Tracing star formation with non-thermal radio emission

TL;DR

This paper develops a physically motivated model linking star formation rates to synchrotron radio fluxes, considering absorption effects, and tests it on local galaxies to assess its applicability for high-redshift galaxy observations.

Contribution

It introduces a model that relates star formation to radio fluxes based on synchrotron emission, accounting for free-free absorption, and evaluates its effectiveness across different frequencies and redshifts.

Findings

Synchrotron emission traces recent star formation in certain frequency ranges.

Free-free absorption suppresses radio signals at low frequencies, especially in dense gas environments.
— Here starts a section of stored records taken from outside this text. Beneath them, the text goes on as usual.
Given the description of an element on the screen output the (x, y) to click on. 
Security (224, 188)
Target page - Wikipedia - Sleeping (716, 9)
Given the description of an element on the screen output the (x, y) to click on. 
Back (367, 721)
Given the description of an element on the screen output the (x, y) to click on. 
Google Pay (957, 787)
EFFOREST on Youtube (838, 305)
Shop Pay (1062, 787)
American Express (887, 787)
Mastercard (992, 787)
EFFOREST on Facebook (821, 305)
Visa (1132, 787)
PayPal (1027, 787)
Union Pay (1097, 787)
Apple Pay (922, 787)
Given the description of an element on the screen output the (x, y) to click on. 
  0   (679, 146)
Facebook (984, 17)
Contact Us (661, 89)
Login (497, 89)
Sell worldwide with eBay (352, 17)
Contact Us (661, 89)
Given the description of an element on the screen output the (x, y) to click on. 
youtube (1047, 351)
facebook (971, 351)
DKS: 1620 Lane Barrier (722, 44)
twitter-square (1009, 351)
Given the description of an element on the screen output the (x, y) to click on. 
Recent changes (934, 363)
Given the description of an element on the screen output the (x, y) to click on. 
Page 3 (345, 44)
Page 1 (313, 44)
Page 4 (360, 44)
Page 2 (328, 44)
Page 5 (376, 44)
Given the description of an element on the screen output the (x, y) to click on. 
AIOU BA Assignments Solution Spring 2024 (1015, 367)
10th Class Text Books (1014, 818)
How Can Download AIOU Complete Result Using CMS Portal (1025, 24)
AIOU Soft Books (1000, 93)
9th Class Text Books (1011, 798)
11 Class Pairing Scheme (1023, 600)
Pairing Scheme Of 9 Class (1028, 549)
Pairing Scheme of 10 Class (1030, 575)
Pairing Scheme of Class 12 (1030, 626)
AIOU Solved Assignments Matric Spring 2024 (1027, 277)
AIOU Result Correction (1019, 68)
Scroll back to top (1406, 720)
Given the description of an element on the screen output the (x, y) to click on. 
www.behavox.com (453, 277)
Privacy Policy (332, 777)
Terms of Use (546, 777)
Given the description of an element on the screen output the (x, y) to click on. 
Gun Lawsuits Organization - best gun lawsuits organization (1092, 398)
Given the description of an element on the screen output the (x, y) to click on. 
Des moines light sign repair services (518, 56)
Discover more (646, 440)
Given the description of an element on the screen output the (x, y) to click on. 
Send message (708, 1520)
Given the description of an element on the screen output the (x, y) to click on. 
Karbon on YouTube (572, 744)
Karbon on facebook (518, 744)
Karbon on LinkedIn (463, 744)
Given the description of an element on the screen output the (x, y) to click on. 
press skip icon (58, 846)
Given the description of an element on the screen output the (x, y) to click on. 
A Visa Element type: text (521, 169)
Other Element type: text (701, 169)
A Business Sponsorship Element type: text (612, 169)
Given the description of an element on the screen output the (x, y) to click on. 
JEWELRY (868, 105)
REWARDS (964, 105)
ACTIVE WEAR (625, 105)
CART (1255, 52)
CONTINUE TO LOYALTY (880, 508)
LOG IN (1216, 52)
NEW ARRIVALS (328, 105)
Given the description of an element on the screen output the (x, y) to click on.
High redshift observations require lower frequencies, but increased gas density may hinder star formation detection.

Abstract

A key for understanding the evolution of galaxies and in particular their star formation history will be future ultra-deep radio surveys. While star formation rates (SFRs) are regularly estimated with phenomenological formulas based on the local FIR-radio correlation, we present here a physically motivated model to relate star formation with radio fluxes. Such a relation holds only in frequency ranges where the flux is dominated by synchrotron emission, as this radiation originates from cosmic rays produced in supernova remnants, therefore reflecting recent star formation. At low frequencies synchrotron emission can be absorbed by the free-free mechanism. This suppression becomes stronger with increasing number density of the gas, more precisely of the free electrons. We estimate the critical observing frequency below which radio emission is not tracing the SFR, and use the three well-studied local galaxies M 51, M 82, and Arp 220 as test cases for our model. If the observed galaxy is at high redshift, this critical frequency moves along with other spectral features to lower values in the observing frame. In the absence of systematic evolutionary effects, one would therefore expect that the method can be applied at lower observing frequencies for high redshift observations. However, in case of a strong increase of the typical gas column densities towards high redshift, the increasing free-free absorption may erase the star formation signatures at low frequencies. At high radio frequencies both, free-free emission and the thermal bump, can dominate the spectrum, also limiting the applicability of this method.